As for the kit + extract brew, I put the pale ale down on Saturday and it's bubbling away merrily. I settled on steeping 200g medium crystal, boiled 25g Cascade with 1.5kg light LME for 15 minutes, then chucked another 10g Cascade into the fermenter along with the Coopers Australian Pale Ale kit. It came out a nice amber colour but maybe I should have done a longer hop boil to get some more bitterness. I don't think I read that bit of Tilt's reply properly. Oh well, there's only one way to find out. Thanks for the helpful replies guys.

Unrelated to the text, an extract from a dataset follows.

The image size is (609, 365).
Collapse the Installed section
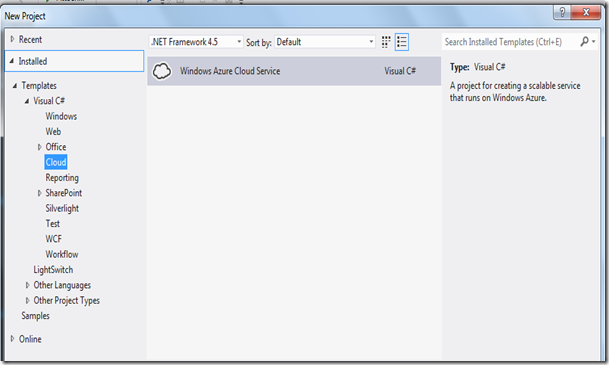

Thank God that Muntons is finished ;-) Onwards and upwards!

 

Hmmm, not overly impressed with the results of my Australian Pale Ale kit experiment. The base bitterness of the kit itself isn’t enough for my taste. The Cascade I added for flavour helps a bit but I should have used more and boiled some of it longer for bitterness. Overall it’s pleasant and drinkable but a little bland. Although my better half and our flatmate seem to like it.

 

However, I got much better results from a tarted up Coopers Real Ale kit that’s about 2 and a half weeks in the bottle. This used a kilo of light LME, 150g steeped crystal (medium), 400g BE2 (not sure that it adds much but I had some lying around) and I think about 25g Nelson Sauvin boiled 10 minutes, with more added at flameout and dry hopping.

 

It has a lovely lush maltiness, good mouthfeel and reasonably balanced bitterness that supports the malt but doesn’t stand out. The late addition NS is interesting but a bit over the top, although it may tone down with time. I now understand why I’ve read that it should be used sparingly. But overall it's very enjoyable and I am impressed enough with the malt flavours to tone down the hops and do it again. I’m still a novice brewer (but not a novice drinker ha ha) and my aim is to learn about hops by doing this.

 

I put down another one last night and decided to reduce the overall hop addition and make it a blend of 1/3 NS and 2/3 US Cascade. About 15-20g Cascade for 10 mins, 10g NS at flameout. I won’t dry hop this time. This is a similar hop mix to Fat Yak pale ale from what I’ve read. I’m hoping it’ll give a more complex hop flavour and better balance with the malt.

 

I tried a 50 : 50 NS and Cascade mix in another scratch recipe recently and the NS overpowered the Cascade, which is why I opted for 1/3 NS in the mix this time.

 

What do you guys think? Am I on the right track with the hop profile?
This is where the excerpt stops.